The former Fed chairman blames this, and not excessively loose monetary policy, as the root cause of the low-interest rates that drove the credit and housing bubble and subsequent 2007-08 financial crisis.
A Repeat of the 2000’s?
So, is what’s past prologue? Is the same scenario of the 2000’s about to repeat itself? It may rhyme, but we don’t think so.
If President Trump gets his way and his stated policies are passed and implemented, the national income identity — (S-I) + (T-G) = (X-M) — shows the U.S. current account deficit will deteriorate unless private savings increases, which we do not expect. In fact, the Trump plan is betting on business investment picking up.
The global economy will, once again, be flooded with dollars, which will likely be recycled back into the U.S. financial markets.
We think this recycling of capital flows will be even greater than in the 2000’s as it will include some of the $10 trillion-plus stock of the past build up in foreign exchange reserves as capital flight in many emerging markets will flee to the U.S. as real rates rise, relative tax rates change, and global trade barriers increase.
That is, similar to what we see in China, capital flight forces authorities to intervene in their foreign exchange markets to smooth out currency fluctuations, forcing them to sell off official reserve assets, such as Treasury securities. The private sector uses these proceeds either to increases consumption or invests the proceeds in foreign assets, such as real estate and the equity and bond markets. The transfer of official reserve assets to the private sector, on the margin, should result in higher inflation.
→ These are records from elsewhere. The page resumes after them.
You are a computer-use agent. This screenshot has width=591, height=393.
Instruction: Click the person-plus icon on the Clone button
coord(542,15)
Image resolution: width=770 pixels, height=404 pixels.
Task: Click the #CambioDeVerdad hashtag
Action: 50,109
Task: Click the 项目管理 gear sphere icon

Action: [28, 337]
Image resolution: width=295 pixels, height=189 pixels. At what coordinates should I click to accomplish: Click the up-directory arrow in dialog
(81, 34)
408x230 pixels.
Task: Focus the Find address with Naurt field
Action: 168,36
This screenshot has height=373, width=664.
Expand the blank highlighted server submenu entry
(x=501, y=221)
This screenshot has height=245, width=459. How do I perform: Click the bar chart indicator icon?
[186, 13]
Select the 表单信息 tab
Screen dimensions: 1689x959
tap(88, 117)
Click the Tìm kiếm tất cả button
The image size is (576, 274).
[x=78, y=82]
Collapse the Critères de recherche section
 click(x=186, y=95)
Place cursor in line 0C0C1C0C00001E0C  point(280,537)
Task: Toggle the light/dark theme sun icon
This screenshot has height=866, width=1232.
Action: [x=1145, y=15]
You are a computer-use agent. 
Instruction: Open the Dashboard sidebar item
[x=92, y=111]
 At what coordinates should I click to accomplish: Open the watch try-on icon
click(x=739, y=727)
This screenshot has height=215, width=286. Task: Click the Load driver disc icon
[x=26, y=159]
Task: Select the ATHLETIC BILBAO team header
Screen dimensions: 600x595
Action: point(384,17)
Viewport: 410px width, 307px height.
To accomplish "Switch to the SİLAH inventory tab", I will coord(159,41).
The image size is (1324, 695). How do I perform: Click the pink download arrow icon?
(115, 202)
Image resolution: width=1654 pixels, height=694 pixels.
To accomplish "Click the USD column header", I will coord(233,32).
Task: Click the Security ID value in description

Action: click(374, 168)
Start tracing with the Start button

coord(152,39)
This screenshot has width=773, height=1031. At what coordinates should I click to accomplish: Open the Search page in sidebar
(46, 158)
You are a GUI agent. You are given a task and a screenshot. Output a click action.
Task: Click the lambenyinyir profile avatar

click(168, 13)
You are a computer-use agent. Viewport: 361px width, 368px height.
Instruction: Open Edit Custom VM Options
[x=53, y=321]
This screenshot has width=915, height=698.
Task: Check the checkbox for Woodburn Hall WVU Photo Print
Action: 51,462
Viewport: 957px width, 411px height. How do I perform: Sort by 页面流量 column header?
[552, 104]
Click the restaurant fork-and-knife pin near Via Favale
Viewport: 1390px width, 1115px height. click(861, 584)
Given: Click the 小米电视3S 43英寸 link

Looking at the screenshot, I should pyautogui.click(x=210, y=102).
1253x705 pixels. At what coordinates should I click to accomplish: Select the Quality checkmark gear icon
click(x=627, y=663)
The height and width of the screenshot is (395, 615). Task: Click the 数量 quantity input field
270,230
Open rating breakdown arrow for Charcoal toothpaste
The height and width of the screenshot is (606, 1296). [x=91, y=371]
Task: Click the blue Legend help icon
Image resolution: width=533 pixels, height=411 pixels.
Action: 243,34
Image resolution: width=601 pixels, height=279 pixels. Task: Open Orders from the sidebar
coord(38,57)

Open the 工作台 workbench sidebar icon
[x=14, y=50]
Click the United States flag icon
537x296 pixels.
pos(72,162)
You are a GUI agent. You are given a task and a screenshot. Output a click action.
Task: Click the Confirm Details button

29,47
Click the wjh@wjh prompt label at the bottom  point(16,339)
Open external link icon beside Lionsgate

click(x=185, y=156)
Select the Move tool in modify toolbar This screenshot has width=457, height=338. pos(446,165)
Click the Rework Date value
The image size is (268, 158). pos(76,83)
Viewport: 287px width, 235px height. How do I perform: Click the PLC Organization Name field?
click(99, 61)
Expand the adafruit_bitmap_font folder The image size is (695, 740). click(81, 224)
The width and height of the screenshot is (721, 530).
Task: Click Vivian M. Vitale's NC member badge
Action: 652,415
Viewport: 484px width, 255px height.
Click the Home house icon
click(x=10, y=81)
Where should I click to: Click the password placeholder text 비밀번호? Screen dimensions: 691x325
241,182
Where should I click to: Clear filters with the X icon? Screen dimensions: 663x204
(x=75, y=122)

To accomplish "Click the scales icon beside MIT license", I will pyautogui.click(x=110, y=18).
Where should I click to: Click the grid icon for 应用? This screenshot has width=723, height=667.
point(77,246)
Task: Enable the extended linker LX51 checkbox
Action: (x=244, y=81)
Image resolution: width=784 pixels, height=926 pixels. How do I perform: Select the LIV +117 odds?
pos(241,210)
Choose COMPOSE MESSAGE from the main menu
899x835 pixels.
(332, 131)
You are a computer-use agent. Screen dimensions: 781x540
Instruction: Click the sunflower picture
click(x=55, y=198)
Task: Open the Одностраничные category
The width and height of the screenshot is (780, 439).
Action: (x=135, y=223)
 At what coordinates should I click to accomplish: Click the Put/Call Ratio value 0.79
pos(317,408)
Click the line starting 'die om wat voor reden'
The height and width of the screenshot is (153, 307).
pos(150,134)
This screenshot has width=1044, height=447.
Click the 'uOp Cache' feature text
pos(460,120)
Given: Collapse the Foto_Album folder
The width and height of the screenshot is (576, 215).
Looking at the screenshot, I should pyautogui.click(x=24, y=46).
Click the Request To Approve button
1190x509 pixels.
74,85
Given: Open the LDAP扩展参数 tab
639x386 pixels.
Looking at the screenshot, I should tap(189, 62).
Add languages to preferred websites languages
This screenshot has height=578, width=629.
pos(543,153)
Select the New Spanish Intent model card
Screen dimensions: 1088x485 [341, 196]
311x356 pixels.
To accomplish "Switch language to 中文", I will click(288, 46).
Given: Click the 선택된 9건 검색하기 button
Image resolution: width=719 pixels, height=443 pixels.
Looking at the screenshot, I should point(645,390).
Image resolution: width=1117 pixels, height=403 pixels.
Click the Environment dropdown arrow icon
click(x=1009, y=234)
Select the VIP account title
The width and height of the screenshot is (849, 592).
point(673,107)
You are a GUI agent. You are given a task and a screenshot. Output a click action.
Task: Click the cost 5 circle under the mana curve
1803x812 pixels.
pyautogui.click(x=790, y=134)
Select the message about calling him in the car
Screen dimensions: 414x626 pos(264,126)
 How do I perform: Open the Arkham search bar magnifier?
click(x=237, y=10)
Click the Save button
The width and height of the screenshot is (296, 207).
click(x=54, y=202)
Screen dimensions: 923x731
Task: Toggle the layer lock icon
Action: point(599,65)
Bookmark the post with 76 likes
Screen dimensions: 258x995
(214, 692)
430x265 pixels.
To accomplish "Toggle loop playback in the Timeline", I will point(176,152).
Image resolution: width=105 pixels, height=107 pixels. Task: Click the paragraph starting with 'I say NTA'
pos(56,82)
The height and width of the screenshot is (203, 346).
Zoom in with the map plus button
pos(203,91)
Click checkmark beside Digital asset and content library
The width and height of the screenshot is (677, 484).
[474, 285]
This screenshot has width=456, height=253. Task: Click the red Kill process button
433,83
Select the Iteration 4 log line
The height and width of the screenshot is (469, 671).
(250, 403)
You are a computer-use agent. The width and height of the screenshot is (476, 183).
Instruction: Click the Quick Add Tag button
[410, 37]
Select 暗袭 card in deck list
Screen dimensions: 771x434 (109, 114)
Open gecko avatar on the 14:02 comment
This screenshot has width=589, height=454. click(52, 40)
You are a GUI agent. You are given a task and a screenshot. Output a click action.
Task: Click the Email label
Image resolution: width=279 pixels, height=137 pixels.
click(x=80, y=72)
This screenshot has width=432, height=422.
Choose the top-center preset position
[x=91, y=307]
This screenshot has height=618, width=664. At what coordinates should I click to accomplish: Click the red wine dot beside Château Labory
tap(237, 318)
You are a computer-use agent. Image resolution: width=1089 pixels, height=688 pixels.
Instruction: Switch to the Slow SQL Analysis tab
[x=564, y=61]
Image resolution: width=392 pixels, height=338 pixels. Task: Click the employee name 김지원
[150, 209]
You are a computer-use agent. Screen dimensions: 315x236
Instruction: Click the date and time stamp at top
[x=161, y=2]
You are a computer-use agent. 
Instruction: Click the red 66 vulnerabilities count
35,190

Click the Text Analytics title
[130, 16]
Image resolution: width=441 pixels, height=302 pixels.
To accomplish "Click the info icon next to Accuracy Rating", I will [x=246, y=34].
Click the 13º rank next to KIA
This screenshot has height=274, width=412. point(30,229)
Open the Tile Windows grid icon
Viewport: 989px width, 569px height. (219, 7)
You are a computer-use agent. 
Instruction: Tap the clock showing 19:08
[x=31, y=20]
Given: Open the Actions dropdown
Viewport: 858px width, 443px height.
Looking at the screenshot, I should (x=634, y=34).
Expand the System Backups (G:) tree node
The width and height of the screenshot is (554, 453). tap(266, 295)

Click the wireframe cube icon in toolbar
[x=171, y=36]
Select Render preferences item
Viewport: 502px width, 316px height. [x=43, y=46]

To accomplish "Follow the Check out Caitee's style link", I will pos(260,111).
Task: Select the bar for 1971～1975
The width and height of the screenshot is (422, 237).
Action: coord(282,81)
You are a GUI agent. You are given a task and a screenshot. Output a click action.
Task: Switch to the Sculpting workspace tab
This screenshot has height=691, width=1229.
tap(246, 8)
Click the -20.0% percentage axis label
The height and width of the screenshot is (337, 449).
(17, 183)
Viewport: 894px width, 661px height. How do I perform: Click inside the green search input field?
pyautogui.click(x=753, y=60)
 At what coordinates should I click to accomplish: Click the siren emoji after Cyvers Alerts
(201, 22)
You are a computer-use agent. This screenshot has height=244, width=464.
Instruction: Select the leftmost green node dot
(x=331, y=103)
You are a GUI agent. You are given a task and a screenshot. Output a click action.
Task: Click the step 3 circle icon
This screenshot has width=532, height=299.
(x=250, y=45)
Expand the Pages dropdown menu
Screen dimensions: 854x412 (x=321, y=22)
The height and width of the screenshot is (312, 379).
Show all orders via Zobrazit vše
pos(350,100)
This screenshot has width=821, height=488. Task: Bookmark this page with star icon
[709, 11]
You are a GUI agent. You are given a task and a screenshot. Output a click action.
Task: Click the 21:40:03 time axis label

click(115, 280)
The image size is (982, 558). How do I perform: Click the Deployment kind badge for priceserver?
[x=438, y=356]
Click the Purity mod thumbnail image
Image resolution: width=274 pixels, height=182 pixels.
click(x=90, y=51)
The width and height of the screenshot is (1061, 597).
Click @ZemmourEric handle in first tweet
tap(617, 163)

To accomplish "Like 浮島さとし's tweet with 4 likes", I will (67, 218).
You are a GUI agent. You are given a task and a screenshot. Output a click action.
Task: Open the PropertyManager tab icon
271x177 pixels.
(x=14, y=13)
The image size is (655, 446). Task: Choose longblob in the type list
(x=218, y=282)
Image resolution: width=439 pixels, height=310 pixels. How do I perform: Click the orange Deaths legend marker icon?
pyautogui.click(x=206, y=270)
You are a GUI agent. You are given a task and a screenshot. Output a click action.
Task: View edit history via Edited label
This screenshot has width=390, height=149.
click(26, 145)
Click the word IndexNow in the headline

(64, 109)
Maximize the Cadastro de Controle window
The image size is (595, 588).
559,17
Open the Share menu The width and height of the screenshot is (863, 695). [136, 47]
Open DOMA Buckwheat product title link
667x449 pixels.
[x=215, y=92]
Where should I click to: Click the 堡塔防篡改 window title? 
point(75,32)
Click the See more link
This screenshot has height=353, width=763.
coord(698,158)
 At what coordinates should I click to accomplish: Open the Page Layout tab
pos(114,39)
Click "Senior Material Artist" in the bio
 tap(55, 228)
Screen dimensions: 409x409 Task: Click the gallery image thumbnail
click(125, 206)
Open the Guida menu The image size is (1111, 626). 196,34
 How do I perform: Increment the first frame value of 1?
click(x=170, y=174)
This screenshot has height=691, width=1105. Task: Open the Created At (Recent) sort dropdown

The result will be a highly or overly liquefied U.S. financial system that will initially bolster asset prices, the dollar, economic growth and inflation.
The overheating of the U.S. economy will eventually cause panic in the Fed as the FOMC realize they are way behind the curve, policy rates are much too low, and monetary policy much more complicated due to international capital flows, the size of the Fed’s balance sheet, and the massive stock of excess reserves in the banking system. Just as monetary policy was compromised and complicated under Greenspan’s “bond market conundrum.”
Interest rates are currently much too low if the Trump fiscal policies have any reasonable probability of being implemented. We don’t see many analysts addressing or speaking to these second and third order effects of Trump’s fiscal policy as we are here.
And one reason why we expect such a scenario is because nobody is expecting it!
The End Game
But, here’s the rub. Will a Republican Congress allow a Republican President to run massive budget deficits? Our scenario is highly dependent on an emphatic yes. If not, we will have to reaccess.
Our scenario will take some time to unfold as policies are debated and will certainly not be implemented on Inauguration Day and the impact on the economy will have lags. As the U.S. economy moves into greater internal and external imbalance over the next few years, however, new bubbles and financial distortions will be created. Enjoy the ride.
How it all ends is anybody’s guess.
Our instincts? In tears.
Could be wrong. Wouldn’t day trade it.
“We think this recycling of capital flows will be even greater than in the 2000’s as it will include some of the $10 trillion-plus stock of the past build up in foreign exchange reserves as capital flight in many emerging markets will flee to the U.S. as real rates rise, relative tax rates change, and global trade barriers increase.”
I would argue that this stock that has built up has already “fled” to the US via central banking intervention in fx markets and US treasury purchases.
That is an excellent point. I guess reserves will decline and find there way to other assets rather than treasuries.
Such as Chinese capital flight finding its way into real estate. We should see a turbo charged dollar.
I made an update based on your comments, Gianpaolo. Thank you very much.